Tom Ricks prints an e-mail from Army Capt. Michael Cummings:
What sticks with me most about war dogs was the lengths officers, NCOs and soldiers would go to keep them out of harm's way. I've seen Sergeants Major and Lieutenant Colonels risk their careers over their favorite dogs. About a week before we were supposed to leave country, word came down to get rid of all the animals on every FOB. They weren't authorized, we were told, so they had to go before the new unit came in. The day our full-bird colonel and his replacement came on a battlefield tour, suddenly all the dogs were gone.

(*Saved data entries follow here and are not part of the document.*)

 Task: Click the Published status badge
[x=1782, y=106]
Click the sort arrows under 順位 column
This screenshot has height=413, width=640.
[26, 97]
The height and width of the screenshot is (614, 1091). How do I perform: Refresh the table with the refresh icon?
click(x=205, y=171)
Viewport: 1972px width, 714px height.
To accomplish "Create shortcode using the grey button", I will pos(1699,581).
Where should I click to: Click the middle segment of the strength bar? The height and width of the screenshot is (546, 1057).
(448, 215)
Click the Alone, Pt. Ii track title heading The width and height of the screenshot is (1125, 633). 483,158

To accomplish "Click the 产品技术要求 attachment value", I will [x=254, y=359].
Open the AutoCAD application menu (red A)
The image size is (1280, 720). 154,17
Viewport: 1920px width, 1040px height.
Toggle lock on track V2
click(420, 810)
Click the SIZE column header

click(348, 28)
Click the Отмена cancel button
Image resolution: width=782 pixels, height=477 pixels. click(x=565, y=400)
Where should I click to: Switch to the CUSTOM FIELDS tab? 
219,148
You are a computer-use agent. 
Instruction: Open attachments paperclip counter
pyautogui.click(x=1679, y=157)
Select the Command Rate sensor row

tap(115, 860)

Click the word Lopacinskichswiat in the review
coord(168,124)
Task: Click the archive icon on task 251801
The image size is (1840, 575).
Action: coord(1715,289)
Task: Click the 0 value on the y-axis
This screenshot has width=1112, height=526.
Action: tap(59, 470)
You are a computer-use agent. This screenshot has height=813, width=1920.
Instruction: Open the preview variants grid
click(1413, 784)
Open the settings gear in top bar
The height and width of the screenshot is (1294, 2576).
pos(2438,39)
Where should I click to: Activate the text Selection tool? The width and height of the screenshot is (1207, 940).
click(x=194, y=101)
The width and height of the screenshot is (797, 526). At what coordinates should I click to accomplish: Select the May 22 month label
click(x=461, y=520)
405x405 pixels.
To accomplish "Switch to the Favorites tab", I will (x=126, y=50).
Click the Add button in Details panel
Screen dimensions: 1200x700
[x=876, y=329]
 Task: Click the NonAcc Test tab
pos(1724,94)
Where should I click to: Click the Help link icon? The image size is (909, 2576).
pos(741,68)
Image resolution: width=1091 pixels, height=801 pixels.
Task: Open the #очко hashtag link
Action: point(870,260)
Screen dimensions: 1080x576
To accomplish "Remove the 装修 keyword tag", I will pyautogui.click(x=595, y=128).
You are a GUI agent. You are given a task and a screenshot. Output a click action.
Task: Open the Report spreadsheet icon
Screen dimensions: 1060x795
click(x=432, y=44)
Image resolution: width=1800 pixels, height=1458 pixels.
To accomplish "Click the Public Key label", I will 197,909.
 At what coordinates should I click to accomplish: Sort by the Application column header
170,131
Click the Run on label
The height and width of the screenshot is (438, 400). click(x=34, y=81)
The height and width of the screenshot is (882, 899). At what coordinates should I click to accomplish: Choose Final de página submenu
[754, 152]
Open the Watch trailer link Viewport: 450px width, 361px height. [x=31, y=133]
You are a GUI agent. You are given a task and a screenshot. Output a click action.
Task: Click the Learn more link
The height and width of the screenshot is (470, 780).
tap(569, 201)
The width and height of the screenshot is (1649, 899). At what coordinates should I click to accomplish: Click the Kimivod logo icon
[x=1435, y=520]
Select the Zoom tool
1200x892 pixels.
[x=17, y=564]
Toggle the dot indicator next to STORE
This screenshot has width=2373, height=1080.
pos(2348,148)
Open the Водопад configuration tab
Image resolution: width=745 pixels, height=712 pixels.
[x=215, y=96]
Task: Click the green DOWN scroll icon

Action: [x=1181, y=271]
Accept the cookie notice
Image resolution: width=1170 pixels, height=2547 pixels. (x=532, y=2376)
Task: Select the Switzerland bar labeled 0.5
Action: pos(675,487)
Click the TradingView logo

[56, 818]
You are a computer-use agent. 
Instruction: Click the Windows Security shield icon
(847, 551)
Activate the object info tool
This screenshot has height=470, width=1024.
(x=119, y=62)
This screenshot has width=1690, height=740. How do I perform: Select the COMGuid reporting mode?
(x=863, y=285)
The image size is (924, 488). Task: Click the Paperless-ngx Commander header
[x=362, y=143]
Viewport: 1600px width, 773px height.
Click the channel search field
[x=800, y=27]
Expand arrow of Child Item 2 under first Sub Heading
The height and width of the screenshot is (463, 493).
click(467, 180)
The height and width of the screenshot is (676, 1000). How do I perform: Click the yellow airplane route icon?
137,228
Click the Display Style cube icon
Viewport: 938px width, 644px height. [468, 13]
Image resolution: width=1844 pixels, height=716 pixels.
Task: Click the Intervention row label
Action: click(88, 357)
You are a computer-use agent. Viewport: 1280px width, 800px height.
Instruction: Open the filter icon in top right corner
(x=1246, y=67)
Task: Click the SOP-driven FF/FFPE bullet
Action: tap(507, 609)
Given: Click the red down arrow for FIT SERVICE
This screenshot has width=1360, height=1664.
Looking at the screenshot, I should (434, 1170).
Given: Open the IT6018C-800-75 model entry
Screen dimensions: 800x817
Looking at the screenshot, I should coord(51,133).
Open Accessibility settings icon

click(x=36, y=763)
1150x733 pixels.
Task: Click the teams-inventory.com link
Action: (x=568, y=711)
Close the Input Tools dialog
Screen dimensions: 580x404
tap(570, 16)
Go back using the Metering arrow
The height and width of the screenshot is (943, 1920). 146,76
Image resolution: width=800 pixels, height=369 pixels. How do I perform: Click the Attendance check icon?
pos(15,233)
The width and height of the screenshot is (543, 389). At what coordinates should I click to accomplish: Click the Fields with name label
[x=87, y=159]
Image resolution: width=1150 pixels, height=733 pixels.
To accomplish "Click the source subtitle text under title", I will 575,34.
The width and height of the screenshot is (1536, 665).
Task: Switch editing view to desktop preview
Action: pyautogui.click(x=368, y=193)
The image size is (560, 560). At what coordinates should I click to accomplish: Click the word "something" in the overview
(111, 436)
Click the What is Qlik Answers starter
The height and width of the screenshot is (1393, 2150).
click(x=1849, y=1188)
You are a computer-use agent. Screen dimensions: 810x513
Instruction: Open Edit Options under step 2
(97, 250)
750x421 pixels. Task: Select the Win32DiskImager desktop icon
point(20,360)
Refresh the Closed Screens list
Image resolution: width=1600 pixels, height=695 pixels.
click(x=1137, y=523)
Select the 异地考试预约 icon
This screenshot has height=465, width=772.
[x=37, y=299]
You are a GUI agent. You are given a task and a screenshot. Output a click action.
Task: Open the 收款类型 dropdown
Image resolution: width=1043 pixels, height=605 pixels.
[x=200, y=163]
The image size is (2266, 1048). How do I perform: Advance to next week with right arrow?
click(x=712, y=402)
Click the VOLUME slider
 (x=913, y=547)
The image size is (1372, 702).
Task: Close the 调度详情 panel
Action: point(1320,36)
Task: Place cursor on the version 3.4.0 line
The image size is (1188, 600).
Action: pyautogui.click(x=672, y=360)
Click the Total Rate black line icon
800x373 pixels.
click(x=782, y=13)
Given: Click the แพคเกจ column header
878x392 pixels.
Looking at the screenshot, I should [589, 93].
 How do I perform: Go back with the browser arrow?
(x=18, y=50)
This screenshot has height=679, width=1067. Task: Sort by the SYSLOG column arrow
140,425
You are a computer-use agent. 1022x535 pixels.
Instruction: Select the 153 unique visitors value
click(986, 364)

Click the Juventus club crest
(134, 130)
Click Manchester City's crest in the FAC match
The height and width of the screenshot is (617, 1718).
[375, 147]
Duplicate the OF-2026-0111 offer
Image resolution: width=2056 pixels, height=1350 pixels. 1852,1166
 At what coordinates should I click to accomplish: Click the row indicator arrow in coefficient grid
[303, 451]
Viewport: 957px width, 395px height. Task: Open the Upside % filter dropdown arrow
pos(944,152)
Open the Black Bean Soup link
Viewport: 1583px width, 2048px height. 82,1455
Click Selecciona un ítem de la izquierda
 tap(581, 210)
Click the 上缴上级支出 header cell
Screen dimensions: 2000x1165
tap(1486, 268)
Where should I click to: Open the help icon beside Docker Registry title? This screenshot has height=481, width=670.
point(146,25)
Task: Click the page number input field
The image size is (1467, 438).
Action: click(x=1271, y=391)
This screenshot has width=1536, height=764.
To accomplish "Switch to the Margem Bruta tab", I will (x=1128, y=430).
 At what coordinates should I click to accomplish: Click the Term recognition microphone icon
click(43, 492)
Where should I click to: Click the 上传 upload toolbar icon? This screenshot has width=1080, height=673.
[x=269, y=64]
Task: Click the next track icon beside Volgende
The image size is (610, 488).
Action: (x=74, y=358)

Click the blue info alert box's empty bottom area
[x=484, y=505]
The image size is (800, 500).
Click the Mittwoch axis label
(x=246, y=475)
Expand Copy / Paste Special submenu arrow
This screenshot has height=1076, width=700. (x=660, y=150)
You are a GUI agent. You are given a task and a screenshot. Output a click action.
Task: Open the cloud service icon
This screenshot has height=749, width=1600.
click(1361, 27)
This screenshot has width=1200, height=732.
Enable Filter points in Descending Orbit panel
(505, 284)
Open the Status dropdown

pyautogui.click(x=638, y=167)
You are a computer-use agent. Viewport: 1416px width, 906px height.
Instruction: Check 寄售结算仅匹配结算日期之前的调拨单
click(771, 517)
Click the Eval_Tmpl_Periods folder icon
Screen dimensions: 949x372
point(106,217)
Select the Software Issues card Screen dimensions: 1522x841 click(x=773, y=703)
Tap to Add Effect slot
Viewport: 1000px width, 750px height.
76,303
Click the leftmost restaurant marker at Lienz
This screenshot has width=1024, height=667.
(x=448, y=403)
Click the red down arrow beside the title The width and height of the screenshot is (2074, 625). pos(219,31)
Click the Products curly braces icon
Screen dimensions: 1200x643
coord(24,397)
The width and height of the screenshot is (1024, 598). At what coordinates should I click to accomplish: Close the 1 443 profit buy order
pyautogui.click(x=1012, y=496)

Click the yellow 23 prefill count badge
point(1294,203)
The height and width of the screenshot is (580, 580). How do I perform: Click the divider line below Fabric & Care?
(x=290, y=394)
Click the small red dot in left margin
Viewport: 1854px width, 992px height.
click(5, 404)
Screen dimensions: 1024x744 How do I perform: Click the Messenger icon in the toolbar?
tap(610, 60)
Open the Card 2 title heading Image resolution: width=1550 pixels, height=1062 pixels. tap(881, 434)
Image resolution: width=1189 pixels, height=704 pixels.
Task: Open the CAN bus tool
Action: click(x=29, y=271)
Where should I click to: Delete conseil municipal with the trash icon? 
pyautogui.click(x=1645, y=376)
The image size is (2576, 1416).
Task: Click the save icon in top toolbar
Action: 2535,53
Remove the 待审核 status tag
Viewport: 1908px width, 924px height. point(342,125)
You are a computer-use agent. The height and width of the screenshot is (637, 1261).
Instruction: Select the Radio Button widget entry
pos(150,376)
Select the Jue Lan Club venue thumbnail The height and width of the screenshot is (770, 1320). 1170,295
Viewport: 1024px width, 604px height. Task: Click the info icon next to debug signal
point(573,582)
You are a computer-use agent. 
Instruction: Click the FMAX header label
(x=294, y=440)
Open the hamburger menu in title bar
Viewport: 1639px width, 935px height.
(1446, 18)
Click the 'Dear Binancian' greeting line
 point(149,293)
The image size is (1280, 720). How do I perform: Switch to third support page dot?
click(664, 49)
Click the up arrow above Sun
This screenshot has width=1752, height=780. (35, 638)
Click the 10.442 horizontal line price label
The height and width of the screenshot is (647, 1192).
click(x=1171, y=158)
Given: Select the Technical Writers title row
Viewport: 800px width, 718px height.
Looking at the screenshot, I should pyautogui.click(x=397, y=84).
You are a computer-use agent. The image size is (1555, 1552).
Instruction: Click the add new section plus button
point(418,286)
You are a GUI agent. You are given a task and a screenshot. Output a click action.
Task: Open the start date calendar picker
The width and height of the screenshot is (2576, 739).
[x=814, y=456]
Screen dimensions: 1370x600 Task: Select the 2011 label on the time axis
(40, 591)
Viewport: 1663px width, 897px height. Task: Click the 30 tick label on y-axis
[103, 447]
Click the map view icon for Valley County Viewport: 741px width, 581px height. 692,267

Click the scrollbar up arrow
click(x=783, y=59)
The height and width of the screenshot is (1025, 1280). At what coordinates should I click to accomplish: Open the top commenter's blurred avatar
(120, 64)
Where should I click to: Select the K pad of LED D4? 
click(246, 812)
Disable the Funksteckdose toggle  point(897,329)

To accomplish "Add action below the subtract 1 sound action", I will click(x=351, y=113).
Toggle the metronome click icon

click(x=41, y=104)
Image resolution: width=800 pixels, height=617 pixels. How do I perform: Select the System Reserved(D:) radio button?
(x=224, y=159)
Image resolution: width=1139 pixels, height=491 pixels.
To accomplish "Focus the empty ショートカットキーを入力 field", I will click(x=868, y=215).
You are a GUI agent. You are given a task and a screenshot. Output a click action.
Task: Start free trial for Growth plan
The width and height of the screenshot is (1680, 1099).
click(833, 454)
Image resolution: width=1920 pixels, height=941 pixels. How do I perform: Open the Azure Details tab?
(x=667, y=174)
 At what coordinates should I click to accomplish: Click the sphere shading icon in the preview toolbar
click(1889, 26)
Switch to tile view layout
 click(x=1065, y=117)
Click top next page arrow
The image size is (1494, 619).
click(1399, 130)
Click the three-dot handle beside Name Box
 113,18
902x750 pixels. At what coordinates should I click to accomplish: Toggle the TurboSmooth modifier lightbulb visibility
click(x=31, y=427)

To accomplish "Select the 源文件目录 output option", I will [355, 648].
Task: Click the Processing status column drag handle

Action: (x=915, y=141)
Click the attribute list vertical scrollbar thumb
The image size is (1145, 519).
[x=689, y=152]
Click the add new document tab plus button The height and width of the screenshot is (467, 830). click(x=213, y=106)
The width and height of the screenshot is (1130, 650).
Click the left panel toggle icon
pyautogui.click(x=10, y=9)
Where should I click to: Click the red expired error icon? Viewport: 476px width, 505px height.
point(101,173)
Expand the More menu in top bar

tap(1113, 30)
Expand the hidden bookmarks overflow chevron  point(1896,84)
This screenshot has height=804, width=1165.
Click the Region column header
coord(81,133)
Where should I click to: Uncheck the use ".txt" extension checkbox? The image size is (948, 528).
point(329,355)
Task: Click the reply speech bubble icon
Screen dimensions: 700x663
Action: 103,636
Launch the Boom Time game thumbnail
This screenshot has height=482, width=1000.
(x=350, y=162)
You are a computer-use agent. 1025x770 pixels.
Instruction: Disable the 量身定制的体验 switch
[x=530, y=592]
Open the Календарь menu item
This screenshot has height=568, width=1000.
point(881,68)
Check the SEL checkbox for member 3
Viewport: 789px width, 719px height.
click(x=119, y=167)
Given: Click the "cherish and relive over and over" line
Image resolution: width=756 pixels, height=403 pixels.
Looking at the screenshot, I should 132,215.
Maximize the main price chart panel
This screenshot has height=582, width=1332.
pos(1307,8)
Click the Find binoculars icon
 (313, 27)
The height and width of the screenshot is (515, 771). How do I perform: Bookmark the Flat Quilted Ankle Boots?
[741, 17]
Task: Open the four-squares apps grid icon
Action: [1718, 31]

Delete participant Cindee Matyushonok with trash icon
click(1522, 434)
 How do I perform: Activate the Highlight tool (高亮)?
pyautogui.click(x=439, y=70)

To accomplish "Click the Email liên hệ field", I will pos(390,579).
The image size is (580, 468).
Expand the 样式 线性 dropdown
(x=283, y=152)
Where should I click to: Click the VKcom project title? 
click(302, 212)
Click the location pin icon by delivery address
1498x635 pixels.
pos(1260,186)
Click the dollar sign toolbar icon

I assumed they had been taken to the trash pit and executed, the fate of many dogs downrange. But as soon as the chopper took off, bounding around a corner were the mini-pack: Mama, K2 and the dog with no name.
One of the most vivid if vague memories of my childhood was my grandfather recounting how as a soldier in the British army in India, he felt he had to shoot his beloved dog before he left for home. He feared the dog would be mistreated if left to fend for himself, and did what he had to do. I cannot imagine doing such a thing. But I do remember being deeply shocked by this story at the time, one of my earliest premonitions that life is cruel, that choices are hard, that this tough old veteran (he used to order his children to chew their food a specific number of times) was also a man of deep love beneath.
And, of course, it just confirms my belief that the love between dog and human is real and deep and precious. Even in war. Perhaps especially in war.
Oh, and Washington.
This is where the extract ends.